Queer Places:
Fielden House, 13 Little College St, Westminster, London SW1P 3SH, UK

Alfred Waterhouse Somerset Taylor (born March 8, 1862) was involved in the Oscar Wilde's trial in 1895. In 1895 when Wilde was arrested, Taylor was arrested with him, and charged with procuring. The police found a considerable collection of female clothing in his room. Taylor refused to turn Queen’s Evidence against Wilde, the two men were tried together, and both sentenced to two years with hard labour.

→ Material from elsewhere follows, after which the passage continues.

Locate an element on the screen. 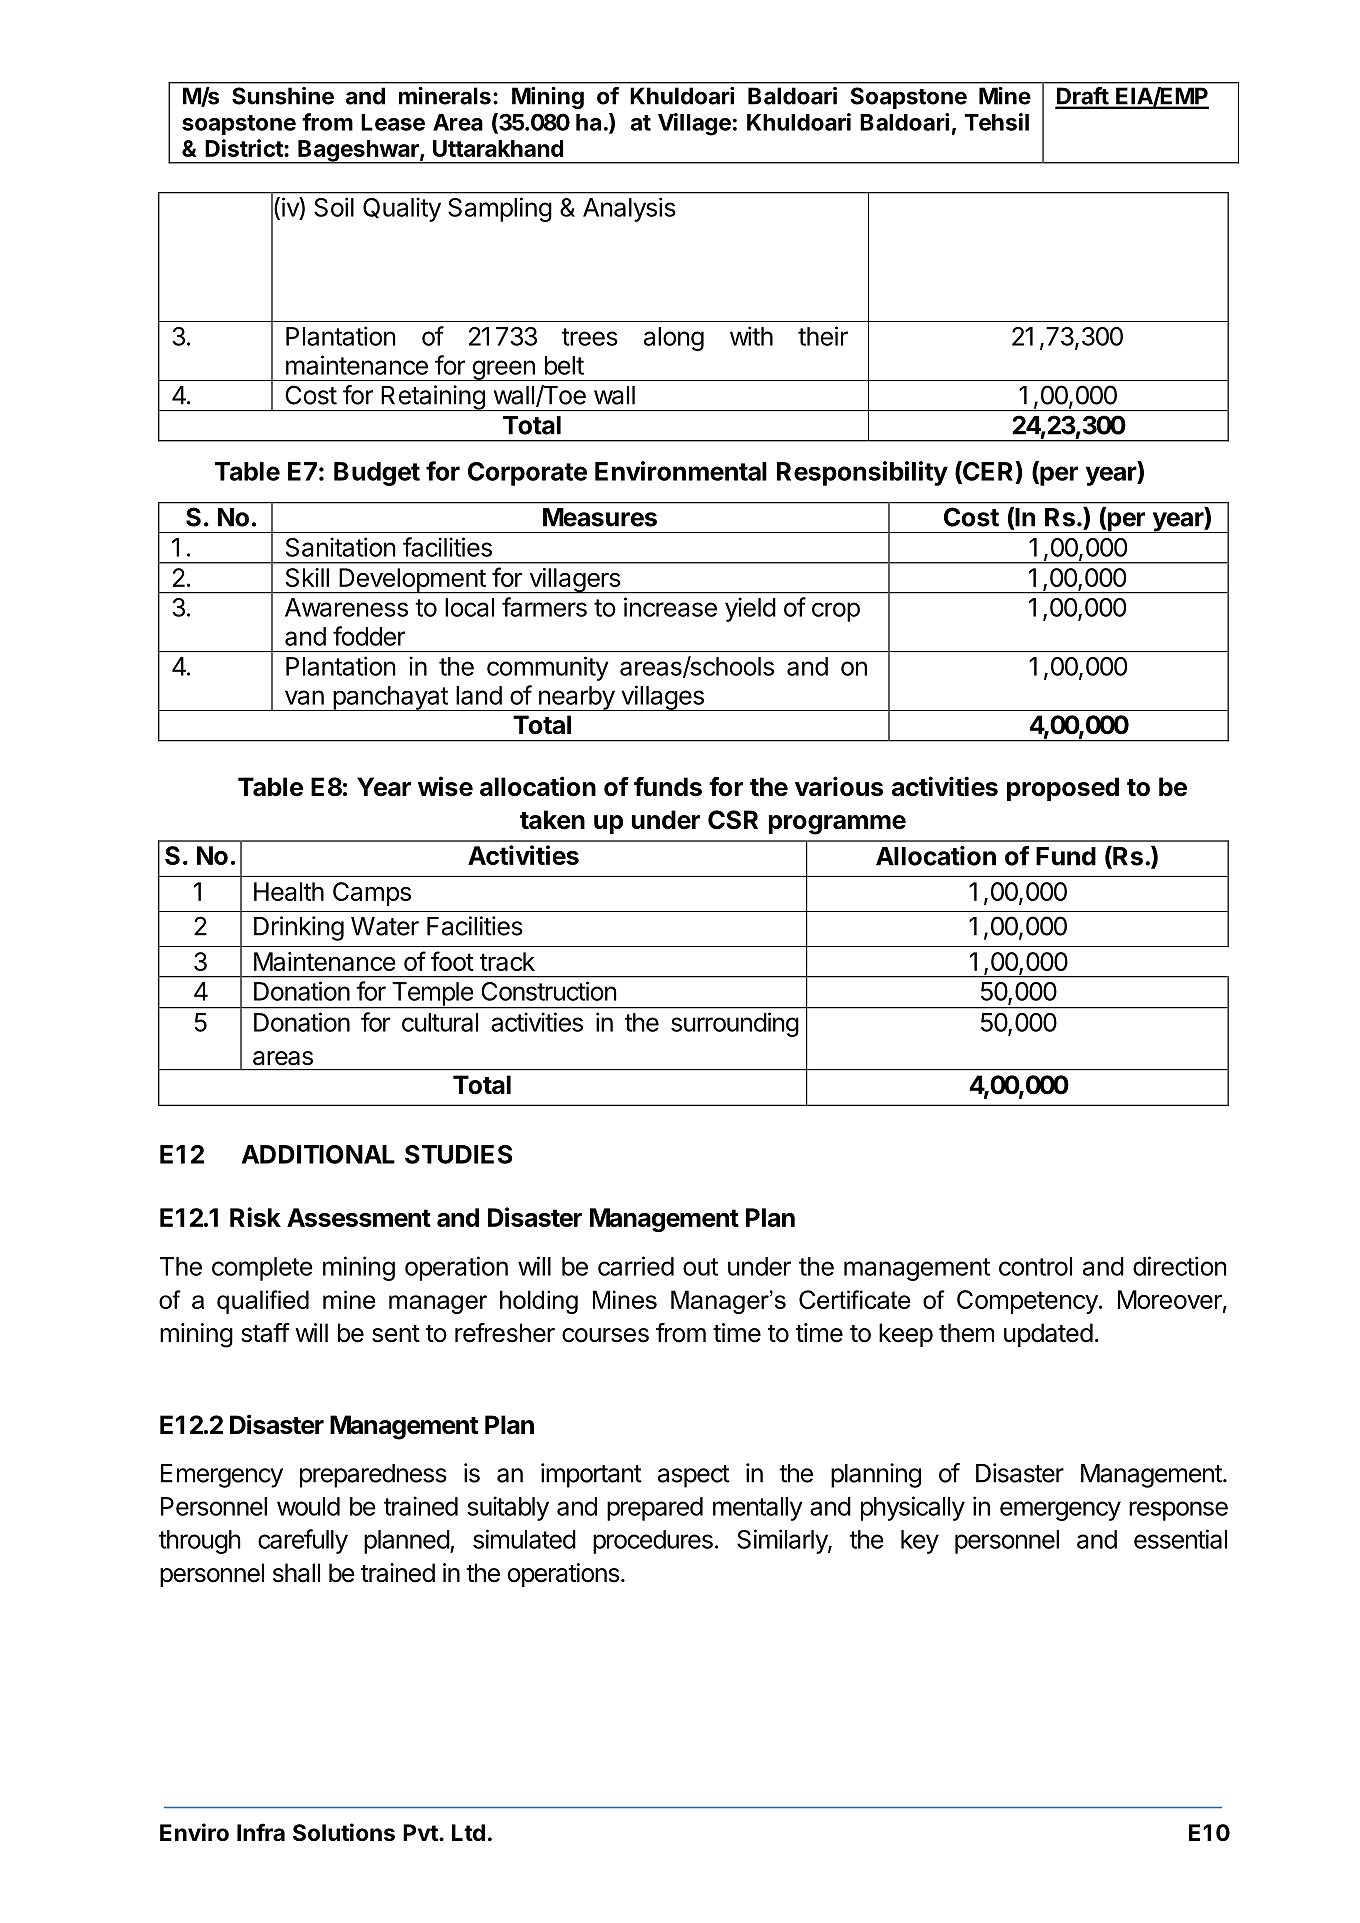 Image resolution: width=1360 pixels, height=1923 pixels. Assessment is located at coordinates (359, 1217).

Alfred Taylor pointed out the Piccadilly boys to Charles Parker when he recruited him for his house in Little College Street, remarking that he did not "understand sensible men wasting their money on painted trash like that. Many do though." But when Taylor and Parker were arrested with sixteen other men in a raid on a house in Fitzroy Street in the year before Oscar Wilde's trials, two of the men were dressed as women. Taylor also had in his rooms women's clothes which he claimed were for masquerades. Parker even said that Taylor has told him that he had gone through a form of marriage with a youth named Charles Mason. Mason had dressed as a woman and the ceremony was followed by a wedding breakfast. Taylor denied the marriage; but Wilde himself wrote to Mason that "I hope marriage had not made you too serious? It has never had that effect on me;" and Mason asked Taylor to "come home soon, dear, and let us go out sometimes together."

Alfred Watherhouse Somerset Taylor was 30 years old when he met Wilde in the autumn of 1892. The son of a cocoa manufacturer, he was expelled from Marborough having been caught in the lavatory with a much younger boy engaging in lewd acts. He served in the 4th Battalion of the Royal Fusiliers, City of London Regiment. In 1883, when of age, he came into a handsome fortune of £45.000, but with weekly expenses ranging from £40 to £50 a week on rent boys, bankruptcy within a year was inevitable. Taylor was married, and his husband, Charles Spurrier Mason with whom he staged a mock wedding in 1893, was a 25 years old prostitute.

1894 Taylor and Arthur Marling, a female impersonator, were arrested for wearing female clothing at a party given by John Preston on Fitzroy Street.

On release Taylor emigrated to the United States where nothing is known of him except that in the 1920s he was working as a waiter in Chicago, for by chance he served Alfred Douglas, Wilde's old lover, who was visiting the city.